The longest government shut down in our history has just completed 31 days and even if there is an end in sight—which I hope there is, but I’m not optimistic—there’s something that has become painfully clear. Government is the people.
Lincoln’s Gettysburg address was not only was famous for his “Fourscore and seven years ago” opening, but also said “…this nation, under God, shall have a new birth of freedom and that government: of the people, by the people and for the people shall not perish from this Earth.” What does that exactly mean?
Of the people means we are the people who govern us, we elect our leaders they are not kings and queens.
By the people means we are the ones who make our government through those we elect
For the people, is that we do this for our own good.
At least that’s how many understand it when they spend some time thinking about government. For the past few years we’ve heard plenty about draining the swamp, the metaphor for changing Washington DC, by those who are out of power or most aggrieved, which is what they say when they want to seem an agent of change.

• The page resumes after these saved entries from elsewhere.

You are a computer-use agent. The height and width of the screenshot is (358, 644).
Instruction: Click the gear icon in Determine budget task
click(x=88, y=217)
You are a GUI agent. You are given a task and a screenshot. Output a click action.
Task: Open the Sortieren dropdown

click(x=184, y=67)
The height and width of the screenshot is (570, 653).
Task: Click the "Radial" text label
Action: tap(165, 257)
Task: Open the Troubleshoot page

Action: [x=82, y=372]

This has become a particularly strong metaphor for conservatives, including Reagan and Trump when they want to argue against bureaucracy or too much governmental oversight.

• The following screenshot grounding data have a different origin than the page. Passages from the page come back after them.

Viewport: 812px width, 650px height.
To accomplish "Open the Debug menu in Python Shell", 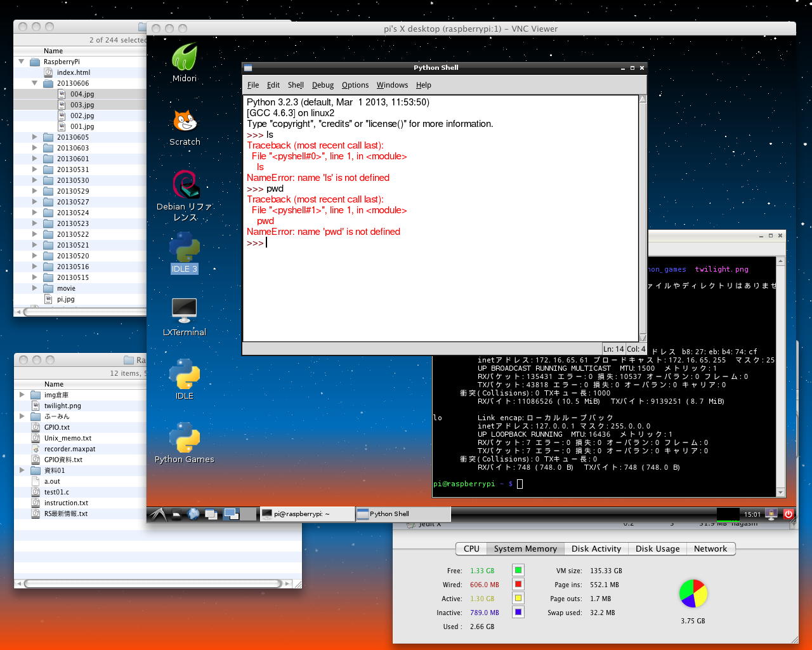I will coord(322,85).
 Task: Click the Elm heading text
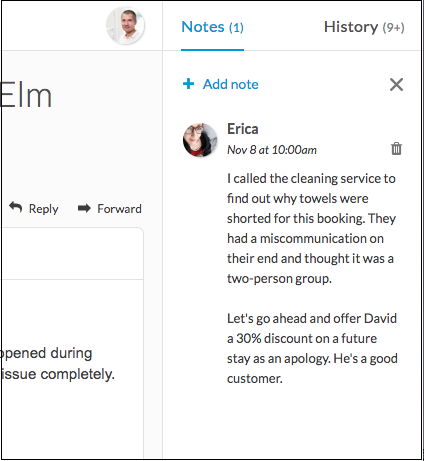(x=26, y=96)
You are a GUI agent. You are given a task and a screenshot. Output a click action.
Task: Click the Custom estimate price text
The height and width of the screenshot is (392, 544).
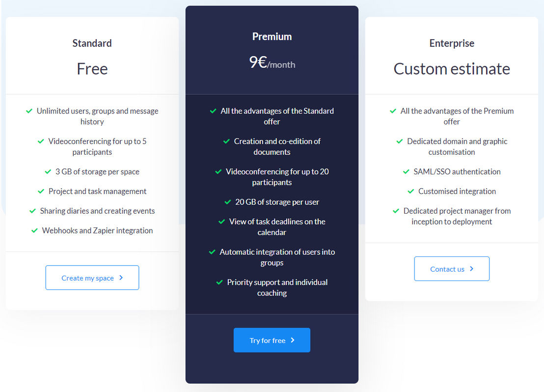click(452, 69)
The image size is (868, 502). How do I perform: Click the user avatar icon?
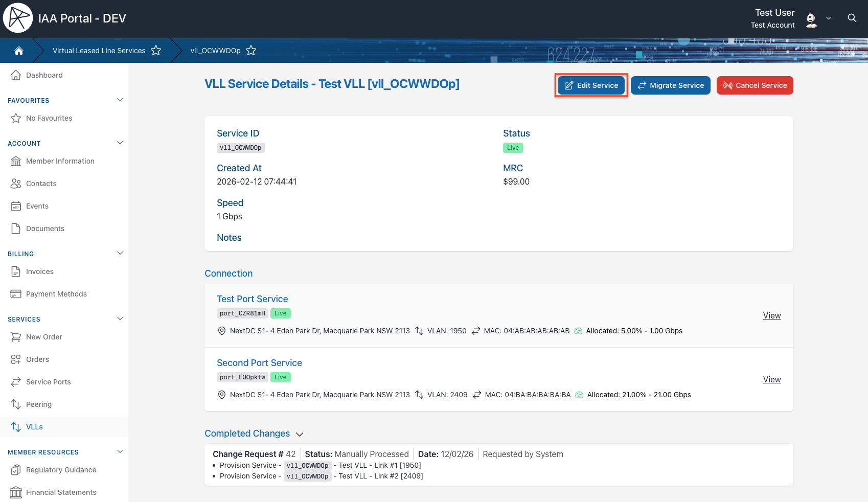pyautogui.click(x=811, y=18)
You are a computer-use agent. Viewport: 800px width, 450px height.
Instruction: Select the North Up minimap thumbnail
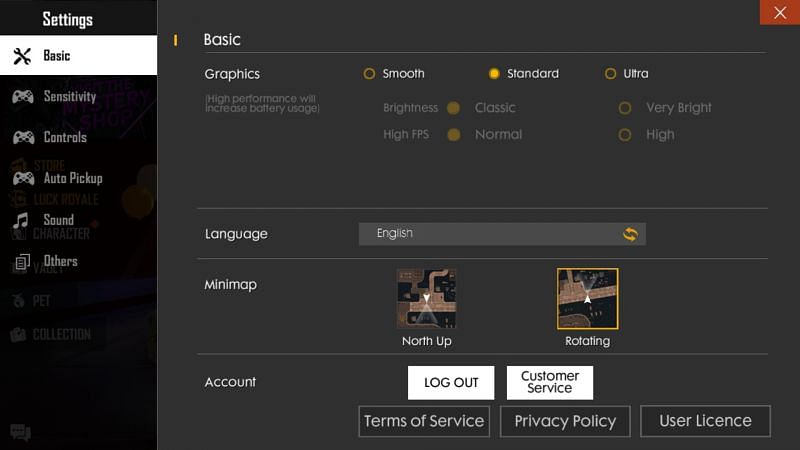tap(427, 298)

This view is in conflict with what we’ve seen come out of the American experiment, as we have created agencies that protect our food, write safety rules for the cars we drive, distribute monies for social security ,which come from dollars we loaned to the government to be paid upon our retirement, and maintain security whether it’s at an airport, on the highway or inside the FBI. It’s easy to point at regulations or buildings or agencies and say they are not American, or hurting America and forget that actually, Americans are working there. They are doing the jobs—mostly invisible—that the majority of us need to exist in a functioning country.
George Lakoff writes about Why Democracy is Public: The American Dream Beats the Nightmare, where he states the American Dream is “built upon mutual care and trust.” Elizabeth Warren has spoken about this idea; that even the most self-made person was able to get ahead because there were safe roads (built by Americans!) to transport their widgets to market, literate workers (thanks American teachers!) and their factories and stores were not looted every night because of public security (thanks American police officers!)

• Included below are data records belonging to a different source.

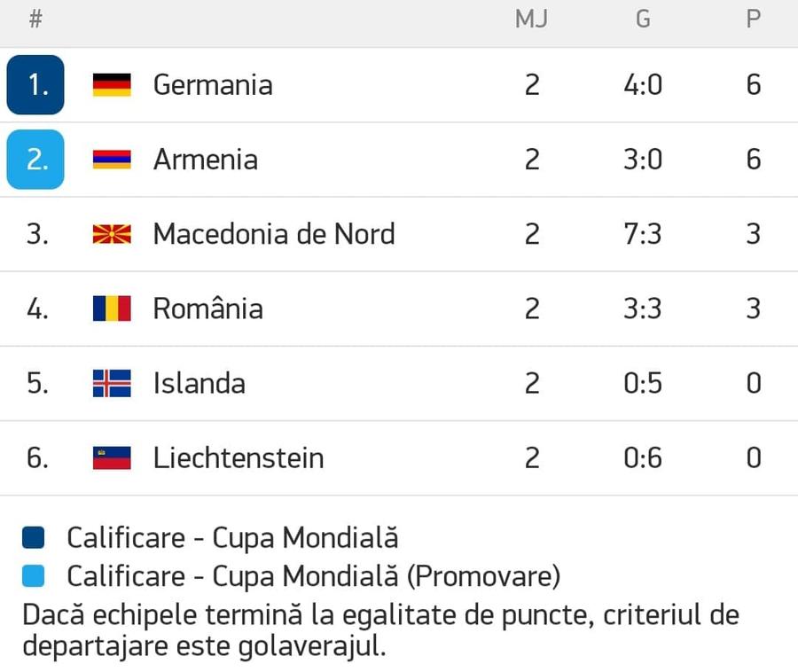Open the Germania team link
The height and width of the screenshot is (672, 798).
pyautogui.click(x=213, y=85)
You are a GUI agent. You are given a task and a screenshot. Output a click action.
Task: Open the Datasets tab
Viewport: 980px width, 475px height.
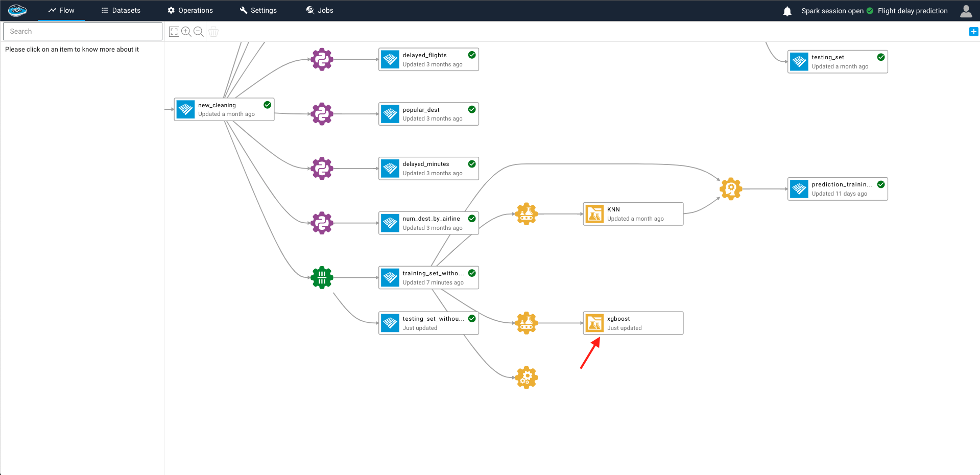pyautogui.click(x=121, y=10)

So, not only is the shutdown hurting the federal workers—and it’s easy to empathize with their plight—but ultimately it hurts us all. This article gives an good overview of interconnectedness of our government to us, as well as the (usual) conservative schism that goes on within people who want limited government but like what they get from the government and can’t find anything to cut. So maybe, once this whole shit show is over, we’ll remember that government is us and we (and our neighbors) are government.